04 February, 2010

इ eat god, I drink god, I sleep on god...


I eat god,
I drink god,
I sleep on god…

It is the first day of the Jaipur Literature Festival and Girish Karnad, who is supposed to give the keynote lecture, along with heavyweights like Wole Soyinka and Henry Louis Gates, Jr., are missing in action. They are possibly lost in the Delhi fog, or the traffic, or maybe they didn’t even depart their home cities and countries in the first place. The roads, you know, says one of the organizers. Apparently this is a good enough explanation and the crowd asks no questions and asks for no explanations—we start off the day with a remarkably serene and unhurried shift to readings of Kabir instead. The day is beautiful, the sky is blue, there are long runners in pink, yellow and orange fabrics above our head and two dhol-players are causing a tremendous ruckus and making us all feel invigorated. Arvind Krishna Mehrotra is on stage and goes from Kabir to Arun Kolatkar with effortless ease.
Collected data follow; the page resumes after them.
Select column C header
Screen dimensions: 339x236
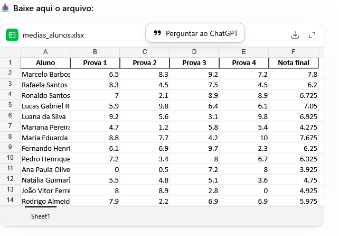[x=145, y=51]
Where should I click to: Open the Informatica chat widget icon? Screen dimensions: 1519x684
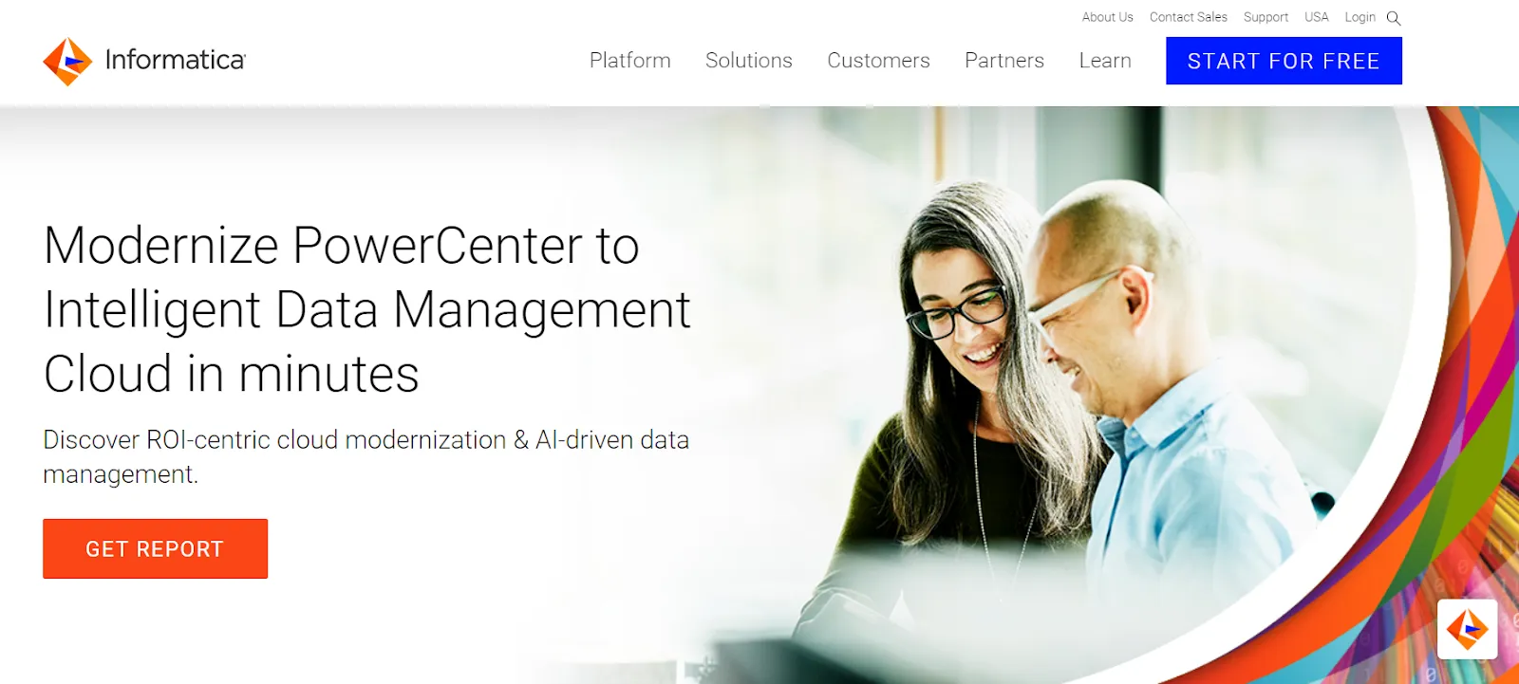coord(1467,629)
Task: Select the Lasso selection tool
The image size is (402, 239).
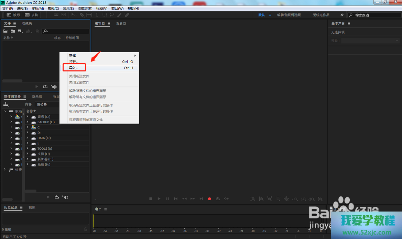Action: (112, 15)
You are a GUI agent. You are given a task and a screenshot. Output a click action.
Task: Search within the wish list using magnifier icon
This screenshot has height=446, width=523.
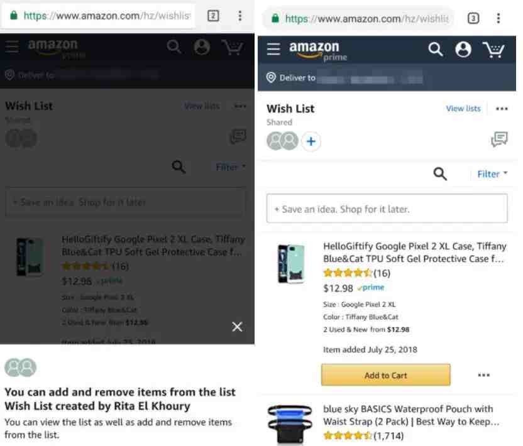click(x=440, y=173)
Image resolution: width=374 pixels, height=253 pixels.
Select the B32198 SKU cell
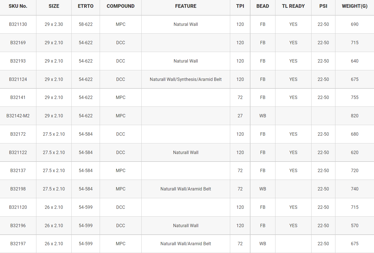[x=18, y=189]
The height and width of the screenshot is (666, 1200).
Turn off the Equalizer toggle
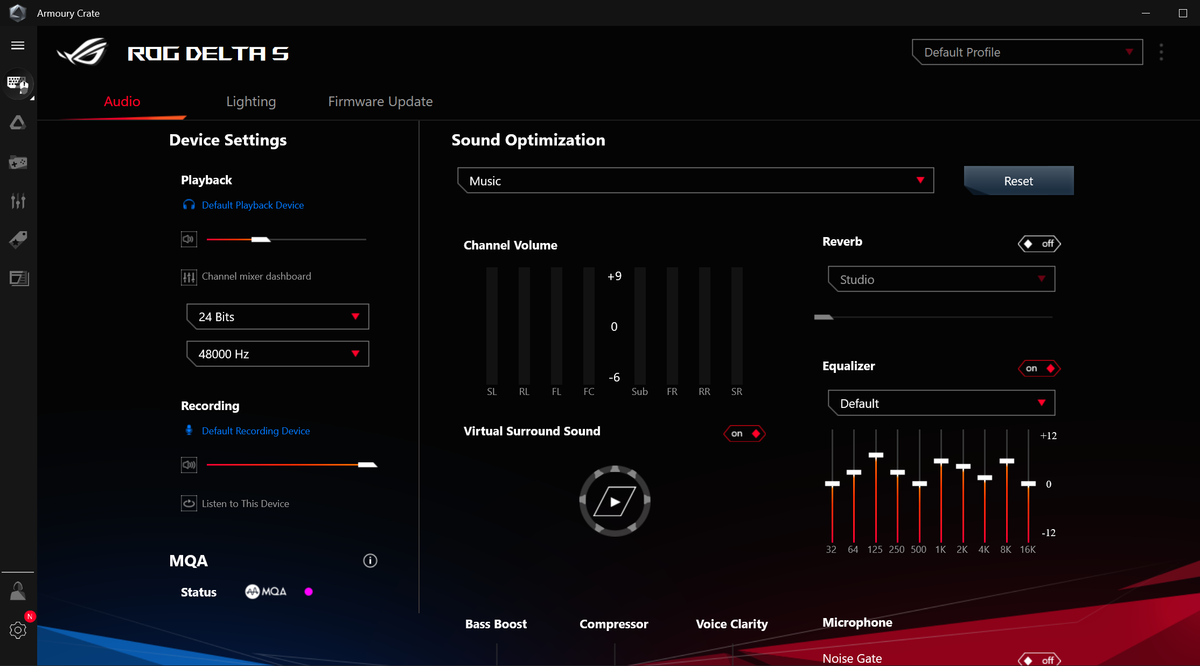(1038, 368)
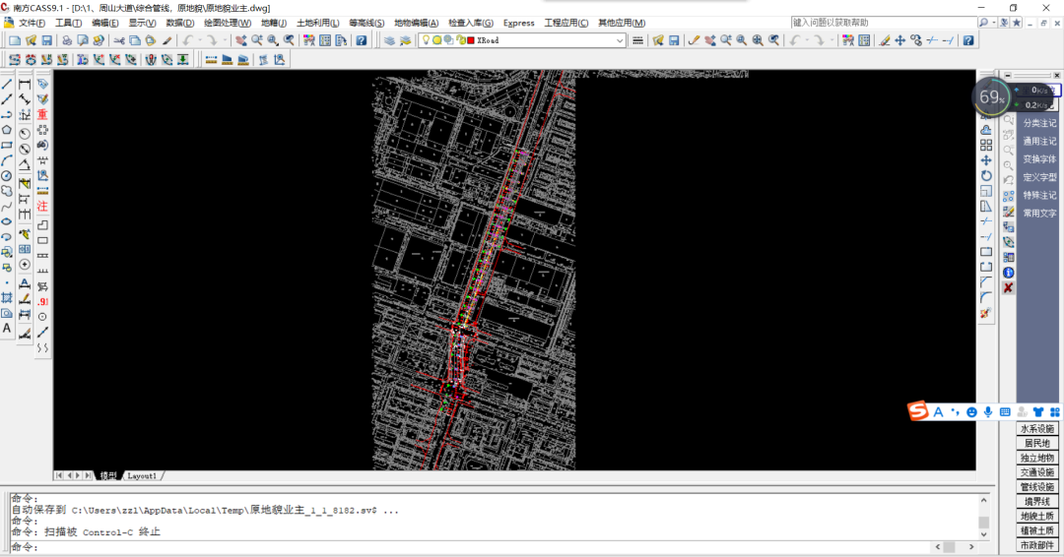Select the Line drawing tool
Screen dimensions: 1064x557
point(7,85)
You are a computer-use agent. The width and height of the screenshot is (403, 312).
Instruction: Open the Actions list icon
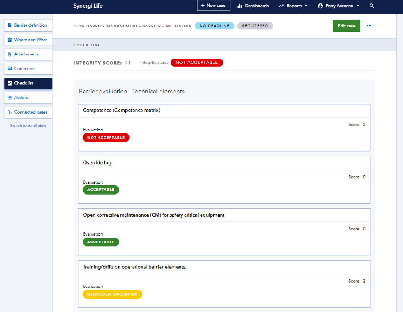(9, 98)
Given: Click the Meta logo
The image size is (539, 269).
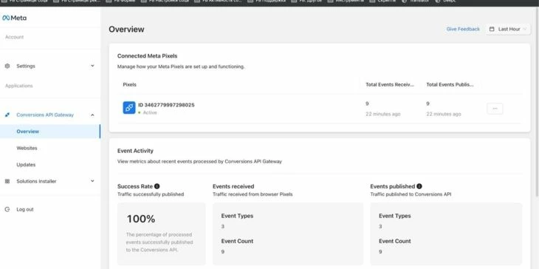Looking at the screenshot, I should coord(14,18).

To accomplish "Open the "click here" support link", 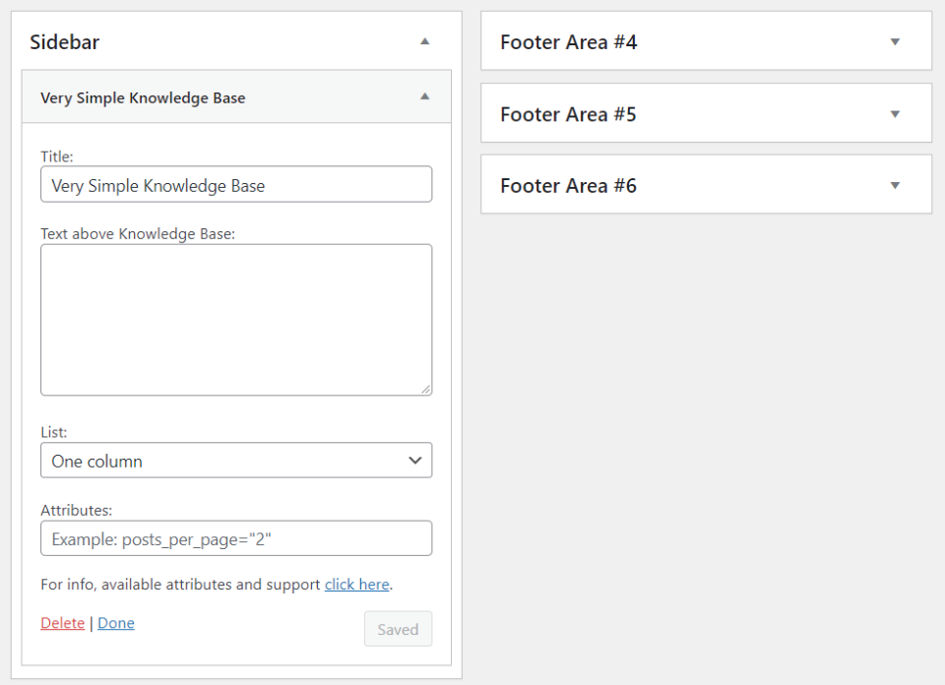I will 357,585.
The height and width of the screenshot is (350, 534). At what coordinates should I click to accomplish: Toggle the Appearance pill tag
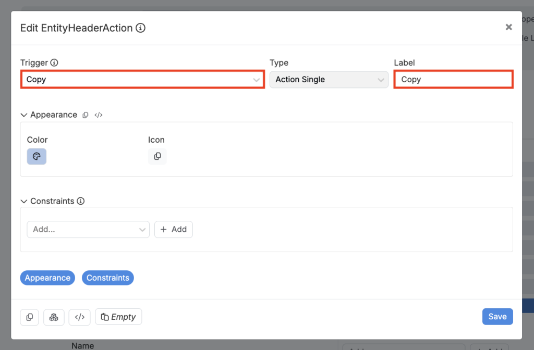coord(47,278)
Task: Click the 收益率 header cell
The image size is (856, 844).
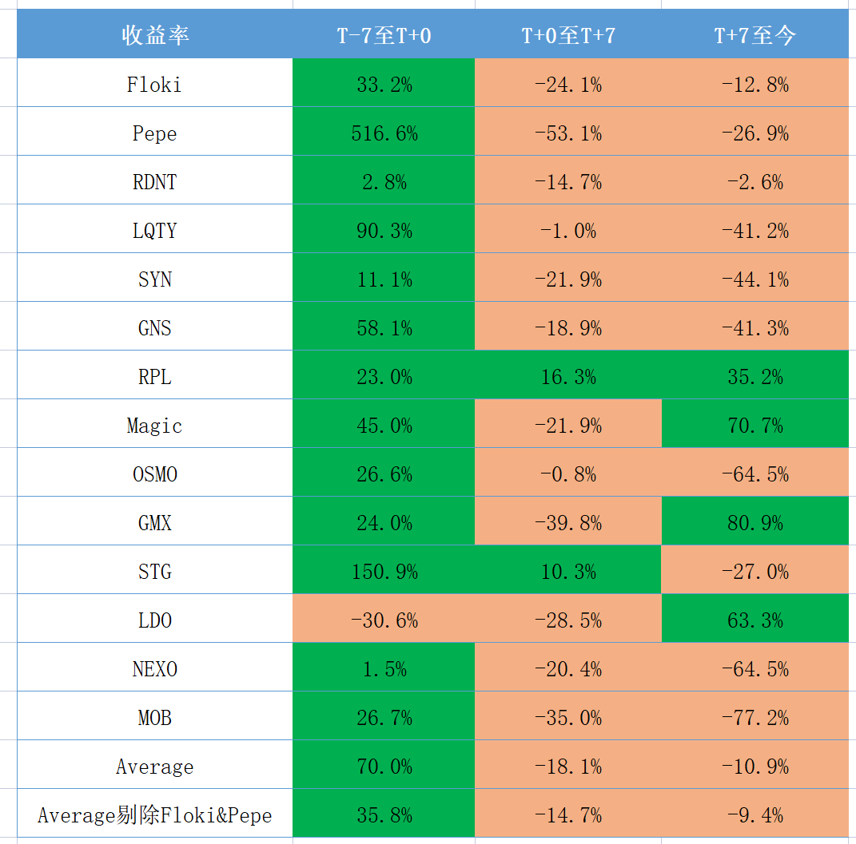Action: (x=155, y=35)
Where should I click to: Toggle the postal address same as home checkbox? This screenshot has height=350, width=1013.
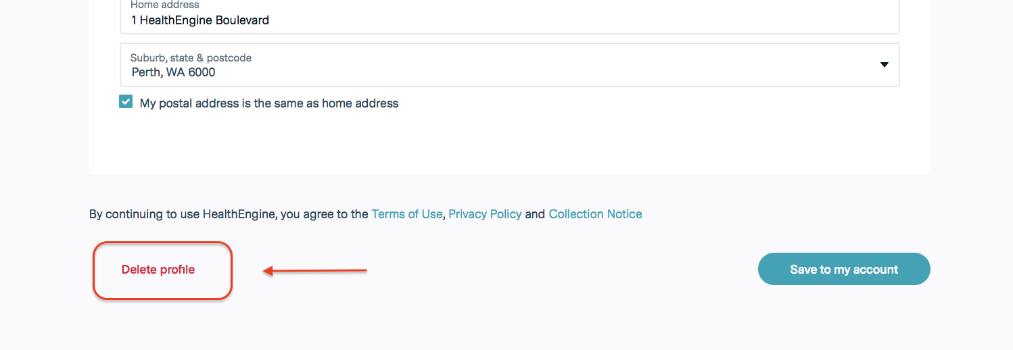126,102
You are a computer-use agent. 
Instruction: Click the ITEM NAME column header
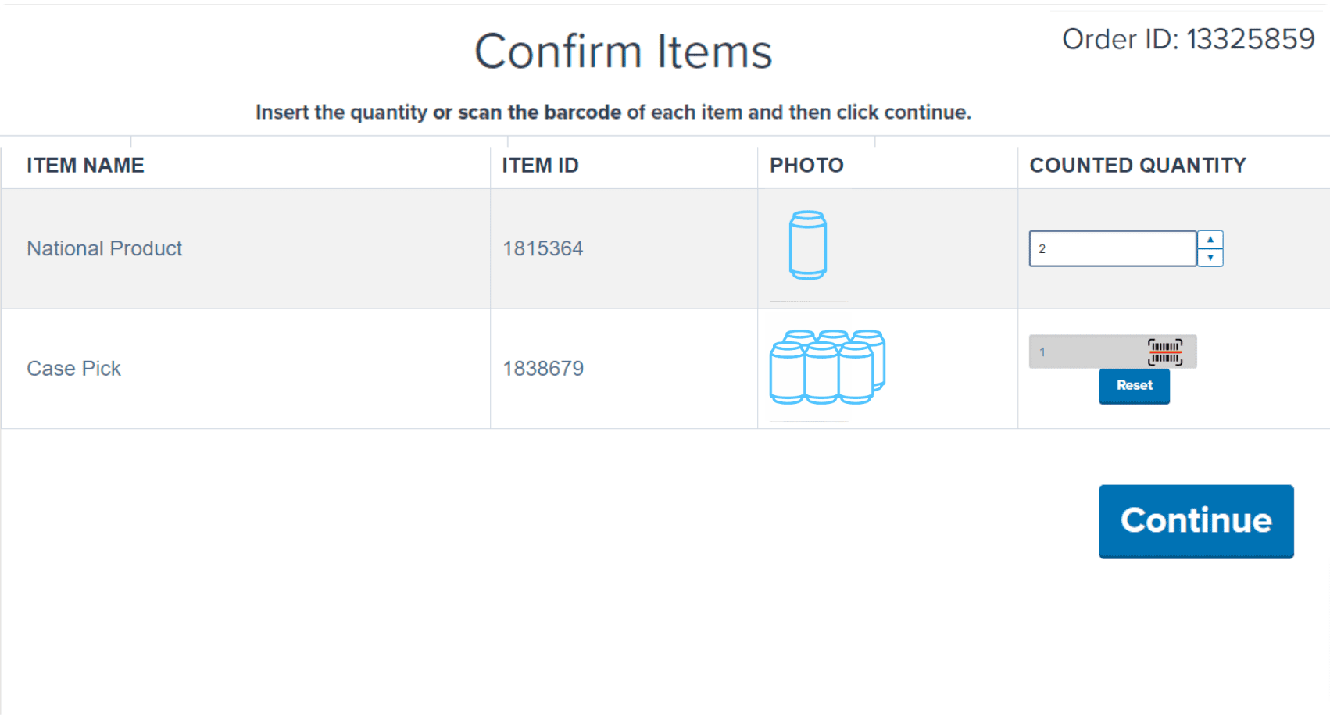click(85, 166)
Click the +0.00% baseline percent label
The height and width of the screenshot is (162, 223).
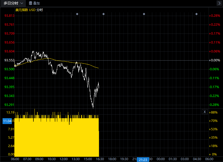coord(214,60)
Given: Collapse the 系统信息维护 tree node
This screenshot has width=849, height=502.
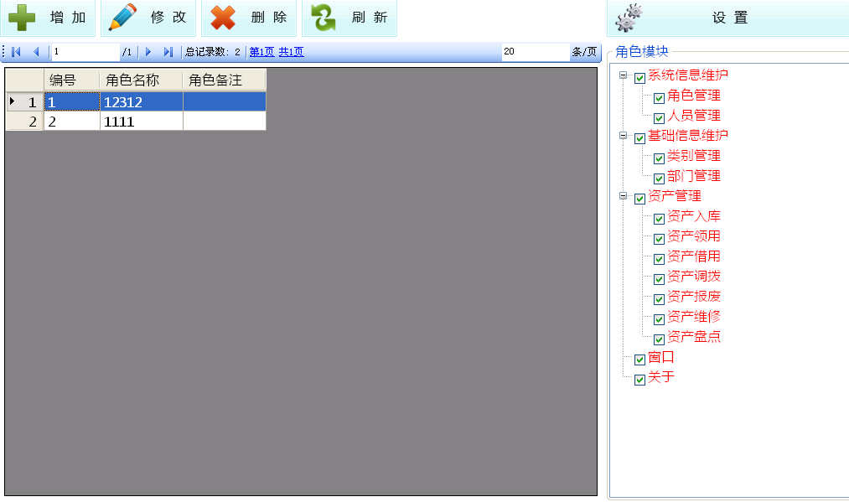Looking at the screenshot, I should click(623, 75).
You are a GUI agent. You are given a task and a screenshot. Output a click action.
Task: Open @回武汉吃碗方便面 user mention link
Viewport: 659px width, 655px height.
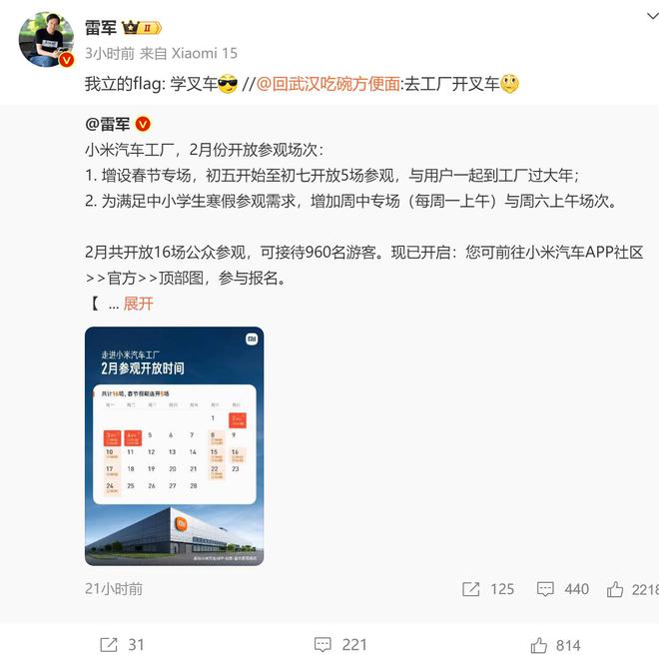[328, 84]
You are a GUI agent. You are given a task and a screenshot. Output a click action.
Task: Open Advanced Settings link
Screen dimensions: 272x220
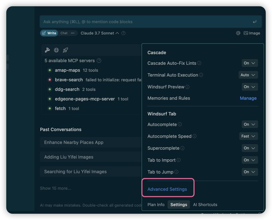click(167, 189)
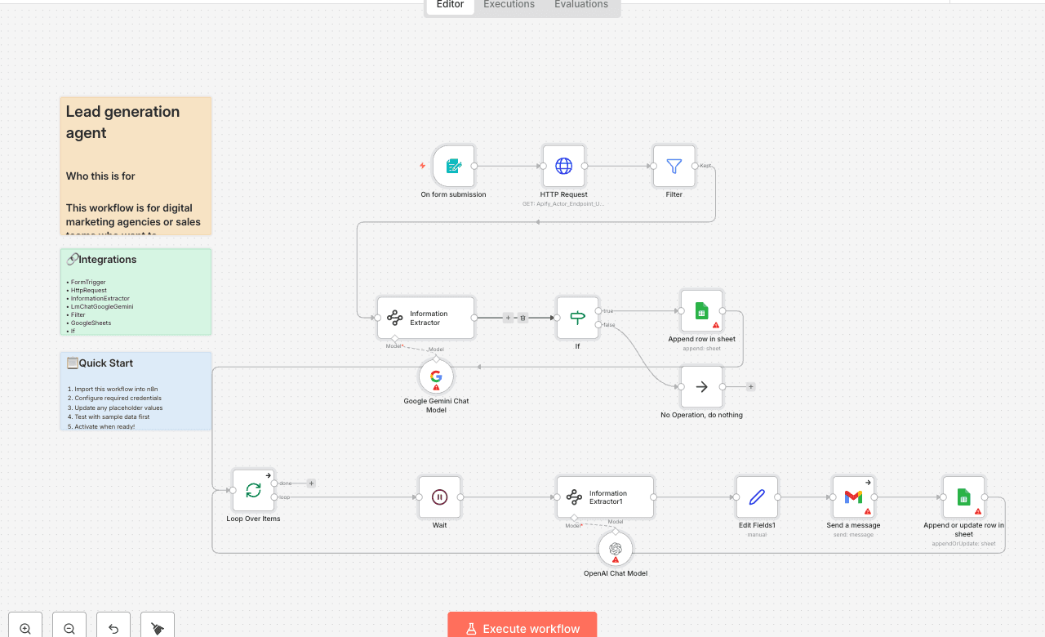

And that is why, instead of a lecture on “Entertaining India”, we are listening to a lovely poem that eats god and sleeps on god and talks about how the poet hopes his mother-in-law (plus all his other in-laws) would drop dead so he could be alone with his lover.

So starts the day. I have never heard of Arun Kolatkar but I am ready, at the end of the reading, to run out and buy his book. The bookstore is full of books by the authors who are present at the event, but first a writer should look around and check out the people who are present—a colorful assortment of women and men dressed in drop-dead gorgeous Indian fabrics, and where the Westerners look rather plain and pale unless they invested in some Indian fabrics and trinkets. No doubt the place is teeming with literary celebs—the problem with spotting them is that everyone looks the part, right down to little girls who carry their books around like devoted readers and writers. I spot is a group of local Jaipurians who are looking at the schedule with deep concentration. I savor this scene for a while—locals immersed deeply in their own literary event.

Then a minute later I realize why people are concentrating so hard on the schedule—basically, half the speakers are absent, there has been a drastic change of plans and nothing is going according to schedule. The people who have arrived early are asked to be on panels, and before long I find myself listening to Vikram Chandra (scheduled to present on the last day) talking about his latest book about the underworld, as well as the banality of evil. He talks about criminals and murderers that he met. The most horrific thing that he came to learn, he said, was that most people who did these terrible things were ordinary people like you and me. They were not monsters. They were religious, god fearing men who kept shrines at the back of their homes, and yet they were able to commit horrific acts that the ones that occurred during Partition. “The frightening thing is to realize that the people who are murderers and criminals are not so different from us,” he said. “There’s two degree of separation between criminals and people in the audience.” I had met Vickram Chandra when he was teaching at the Breadloaf Conference in 2002. I noticed that eight years in the United States seem to have trained him to become more charitable to the world than condition of the rest of the world allowed for.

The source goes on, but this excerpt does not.